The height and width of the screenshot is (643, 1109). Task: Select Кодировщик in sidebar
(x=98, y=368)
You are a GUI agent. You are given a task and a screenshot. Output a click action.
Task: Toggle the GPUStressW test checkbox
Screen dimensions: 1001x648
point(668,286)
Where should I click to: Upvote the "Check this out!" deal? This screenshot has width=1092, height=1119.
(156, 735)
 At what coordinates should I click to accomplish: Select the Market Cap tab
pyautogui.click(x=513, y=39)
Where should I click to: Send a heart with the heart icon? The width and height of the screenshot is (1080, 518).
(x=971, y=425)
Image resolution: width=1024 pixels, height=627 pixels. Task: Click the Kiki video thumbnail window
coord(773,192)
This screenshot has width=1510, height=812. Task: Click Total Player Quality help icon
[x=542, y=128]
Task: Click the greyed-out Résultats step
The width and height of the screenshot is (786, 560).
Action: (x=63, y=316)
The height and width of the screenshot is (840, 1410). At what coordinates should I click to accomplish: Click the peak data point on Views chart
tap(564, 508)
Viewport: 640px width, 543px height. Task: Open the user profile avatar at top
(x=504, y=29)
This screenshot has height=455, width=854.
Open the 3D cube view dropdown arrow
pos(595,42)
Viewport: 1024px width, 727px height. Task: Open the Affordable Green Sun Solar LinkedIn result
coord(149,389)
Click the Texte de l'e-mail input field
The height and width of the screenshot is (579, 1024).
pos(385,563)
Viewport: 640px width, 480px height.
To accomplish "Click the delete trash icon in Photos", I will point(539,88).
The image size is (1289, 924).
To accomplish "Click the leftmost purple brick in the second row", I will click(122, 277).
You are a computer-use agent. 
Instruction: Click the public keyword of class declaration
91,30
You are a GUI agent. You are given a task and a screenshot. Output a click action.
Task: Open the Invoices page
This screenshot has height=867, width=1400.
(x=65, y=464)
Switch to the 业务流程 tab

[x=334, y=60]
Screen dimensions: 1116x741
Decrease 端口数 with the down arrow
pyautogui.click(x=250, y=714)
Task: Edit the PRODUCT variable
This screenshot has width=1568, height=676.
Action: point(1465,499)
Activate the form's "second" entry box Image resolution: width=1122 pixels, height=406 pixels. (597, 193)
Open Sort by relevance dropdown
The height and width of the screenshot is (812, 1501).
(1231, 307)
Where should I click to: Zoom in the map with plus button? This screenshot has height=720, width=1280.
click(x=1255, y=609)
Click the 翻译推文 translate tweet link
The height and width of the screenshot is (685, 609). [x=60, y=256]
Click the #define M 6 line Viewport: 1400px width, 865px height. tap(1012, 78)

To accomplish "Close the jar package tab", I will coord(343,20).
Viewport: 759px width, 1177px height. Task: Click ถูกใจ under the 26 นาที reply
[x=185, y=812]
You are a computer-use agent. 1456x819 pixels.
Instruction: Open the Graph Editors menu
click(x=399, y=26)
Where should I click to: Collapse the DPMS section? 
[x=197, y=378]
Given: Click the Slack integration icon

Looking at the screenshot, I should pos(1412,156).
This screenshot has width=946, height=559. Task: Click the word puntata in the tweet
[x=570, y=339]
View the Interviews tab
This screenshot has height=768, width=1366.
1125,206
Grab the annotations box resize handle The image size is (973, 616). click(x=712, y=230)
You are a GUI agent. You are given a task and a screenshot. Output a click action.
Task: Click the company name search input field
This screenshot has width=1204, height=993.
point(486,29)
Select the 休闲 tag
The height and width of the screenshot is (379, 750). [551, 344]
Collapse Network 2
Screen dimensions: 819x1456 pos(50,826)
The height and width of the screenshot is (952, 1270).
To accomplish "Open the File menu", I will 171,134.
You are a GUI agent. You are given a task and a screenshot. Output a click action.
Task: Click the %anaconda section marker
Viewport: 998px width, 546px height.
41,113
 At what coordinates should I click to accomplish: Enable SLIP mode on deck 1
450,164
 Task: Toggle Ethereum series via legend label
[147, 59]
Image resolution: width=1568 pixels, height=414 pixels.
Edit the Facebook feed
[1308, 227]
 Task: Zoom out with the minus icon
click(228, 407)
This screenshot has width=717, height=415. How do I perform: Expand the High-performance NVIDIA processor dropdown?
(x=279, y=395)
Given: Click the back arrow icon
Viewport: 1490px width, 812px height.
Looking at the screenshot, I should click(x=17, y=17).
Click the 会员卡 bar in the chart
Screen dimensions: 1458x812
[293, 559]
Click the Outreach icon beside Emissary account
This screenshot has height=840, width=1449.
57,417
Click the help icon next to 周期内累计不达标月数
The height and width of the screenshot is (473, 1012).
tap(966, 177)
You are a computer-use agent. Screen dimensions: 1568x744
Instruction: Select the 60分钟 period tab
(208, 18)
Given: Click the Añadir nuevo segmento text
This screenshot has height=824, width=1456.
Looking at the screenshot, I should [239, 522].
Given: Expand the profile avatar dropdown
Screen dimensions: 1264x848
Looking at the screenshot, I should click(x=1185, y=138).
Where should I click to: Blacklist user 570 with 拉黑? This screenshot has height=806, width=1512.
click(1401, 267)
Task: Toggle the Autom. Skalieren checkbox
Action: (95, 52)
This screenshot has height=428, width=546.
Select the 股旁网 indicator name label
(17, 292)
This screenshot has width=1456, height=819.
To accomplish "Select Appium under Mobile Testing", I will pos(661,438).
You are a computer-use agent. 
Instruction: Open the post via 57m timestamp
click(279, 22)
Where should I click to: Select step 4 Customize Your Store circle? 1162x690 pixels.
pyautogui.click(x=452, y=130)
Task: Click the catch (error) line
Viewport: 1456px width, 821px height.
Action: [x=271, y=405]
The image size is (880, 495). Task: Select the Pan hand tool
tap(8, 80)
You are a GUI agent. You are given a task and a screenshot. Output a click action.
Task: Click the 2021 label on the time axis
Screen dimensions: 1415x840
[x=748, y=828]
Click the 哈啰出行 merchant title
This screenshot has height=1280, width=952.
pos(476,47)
________________________
## OPDRACHT
Bewerk het deel van de lijst dat begint met de regel met "Click the 翻译推文 translate tweet link" en eindigt met de regel met "click(x=399, y=26)": vervang daarin "Instruction" door "Instructie" en laat al het overige ongewijzigd.

## UITWERKING
Click the 翻译推文 translate tweet link
The height and width of the screenshot is (685, 609). [x=60, y=256]
Click the #define M 6 line Viewport: 1400px width, 865px height. tap(1012, 78)

To accomplish "Close the jar package tab", I will coord(343,20).
Viewport: 759px width, 1177px height. Task: Click ถูกใจ under the 26 นาที reply
[x=185, y=812]
You are a computer-use agent. 1456x819 pixels.
Instructie: Open the Graph Editors menu
click(x=399, y=26)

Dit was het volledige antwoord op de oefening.